A run of entries:
---------------

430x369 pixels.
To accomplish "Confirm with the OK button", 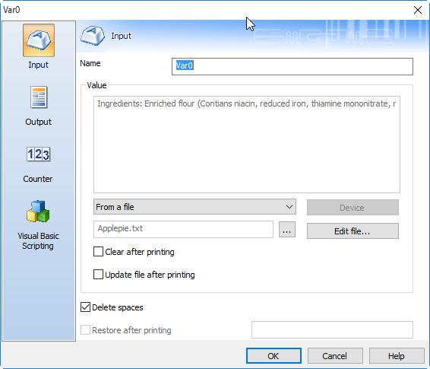I will pos(273,356).
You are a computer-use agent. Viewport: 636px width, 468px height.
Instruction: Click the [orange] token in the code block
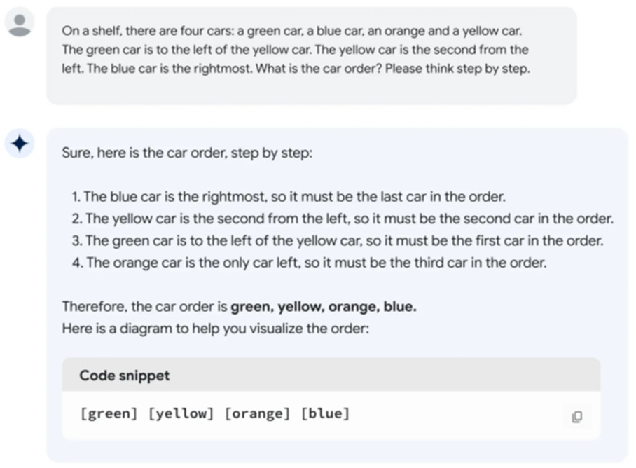click(x=257, y=413)
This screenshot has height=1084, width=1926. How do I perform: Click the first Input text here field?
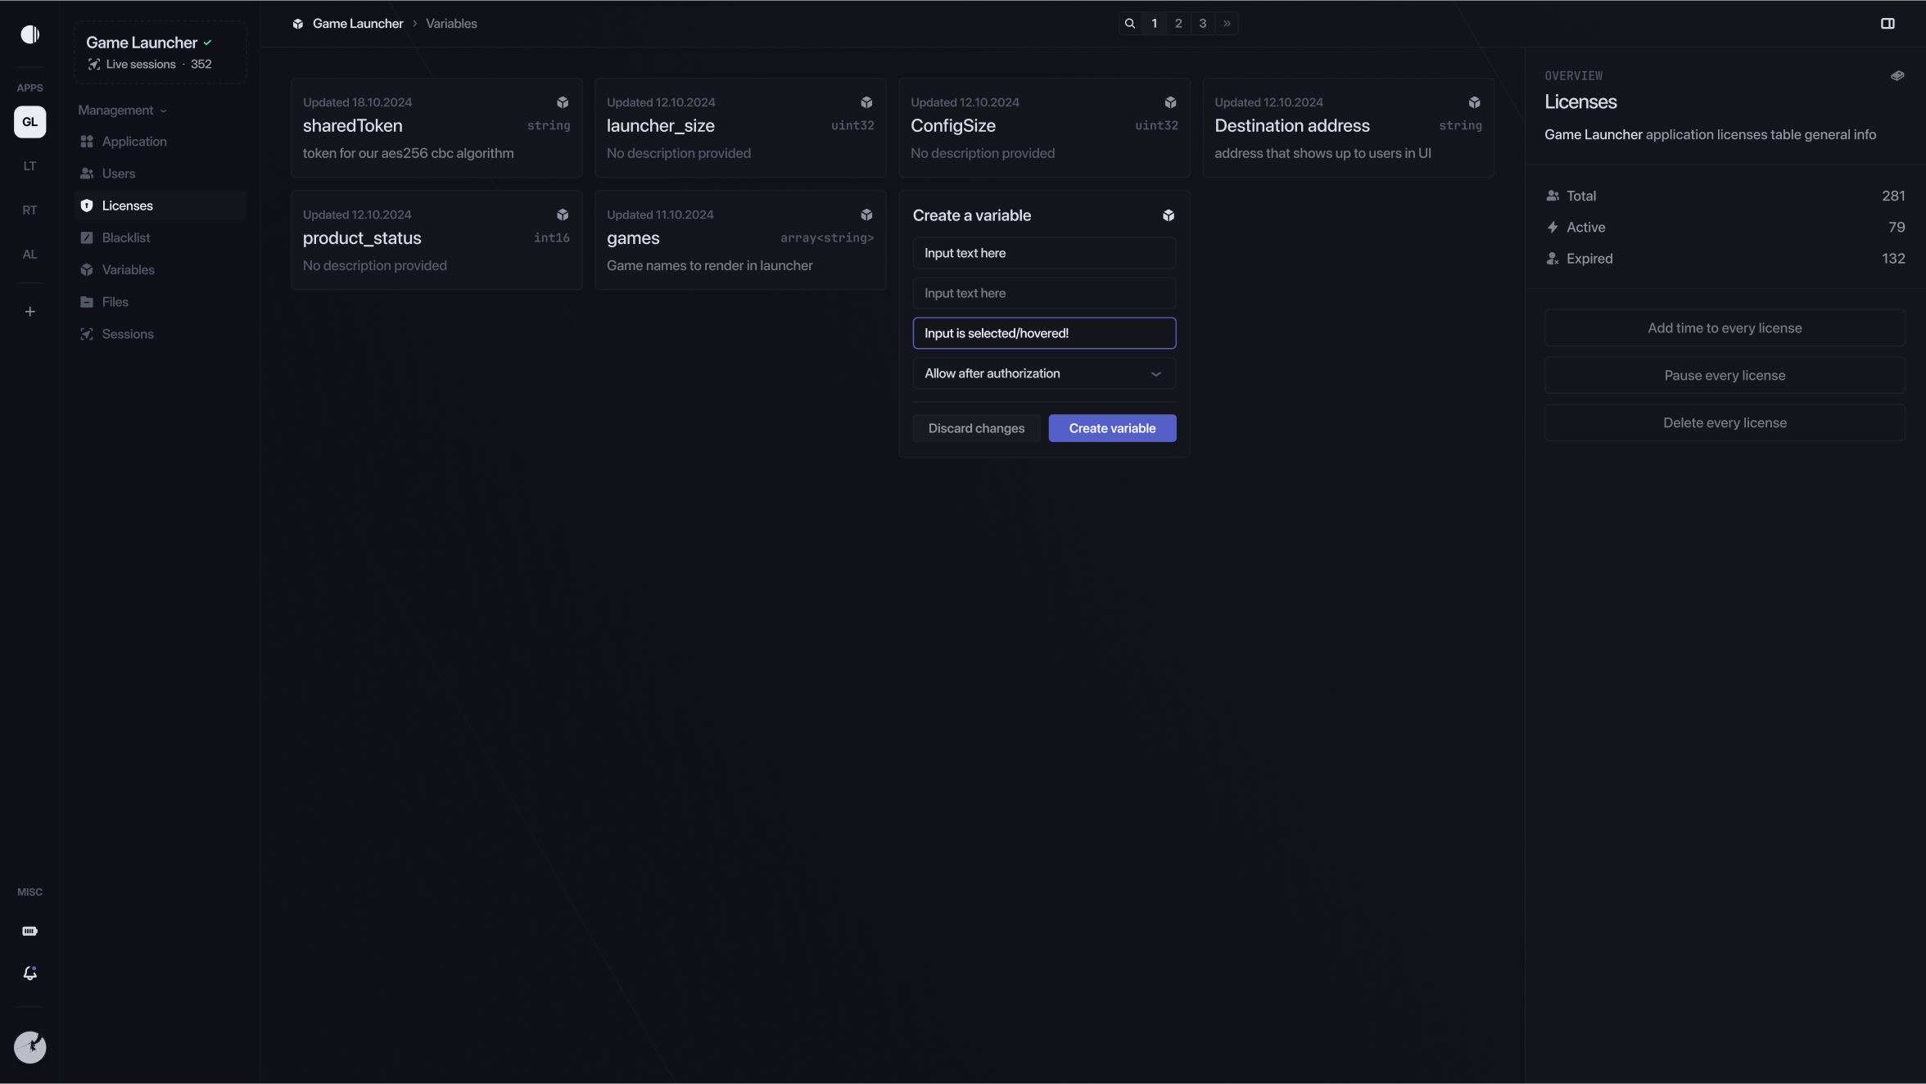tap(1044, 253)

---------------

● **Exercise instructions**:
Copy out the entries word for word, starting at the line containing "This screenshot has" and continuing through the last entry. Leave the pictures out of your copy.

● **Correct result**:
This screenshot has height=1084, width=1926. How do I perform: Click the first Input text here field?
tap(1044, 253)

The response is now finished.